问题
I have a function that uses a tree-like structure of dictionaries to match against incoming structures coming in at a rate of several 100k/sec.
It is already quite fast, but it needs to get even faster. In order to gauge how much faster it would get by compiling that piece of code in the most performant way, I hard-coded an optimized function for a particular tree of dictionaries, using nested switch statements (in this case, switching over byte
s), and compared that to the dictionary-style version. As you would imagine, performance improvements were enormous: The hard-coded switch version needs only 20% of the CPU time of the dynamic Dictionary version.
As the tree is created dynamically at runtime and changes every now and then, I thought I could just dynamically CompileAssemblyFromSource the tree to a switch-statement version at runtime every time it changes, and I believe I would get the exact same performance that my hard-coded version gave me - except perhaps for the overhead of having to do a virtual method call instead of the static function call that I can do when calling a hard-coded function.
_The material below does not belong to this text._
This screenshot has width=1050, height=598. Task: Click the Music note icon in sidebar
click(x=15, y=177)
The problem is, the code thus generated cannot be unloaded from memory and will thus leak over time, unless I create the code in its own AppDomain, allowing me to unload it by unloading the whole AppDomain.
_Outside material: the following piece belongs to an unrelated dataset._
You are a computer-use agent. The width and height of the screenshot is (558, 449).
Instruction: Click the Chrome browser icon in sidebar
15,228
Here's the catch: Communication between AppDomains is more expensive than that inside a single AppDomain. And I assume the marshalling overhead will (more than?) destroy the gains of the switch-statements.
So is there any way to get native performance, for a dynamically changing problem like this, without leaking memory?
Or this there no way in .net to be both dynamically adaptive and statically fast? (Of course for this to make sense it is imperative that the number of calls vastly exceed the dynamism of the code in question.)
N.B. I am not concerned about time to compile the structure - it may take as long as it needs.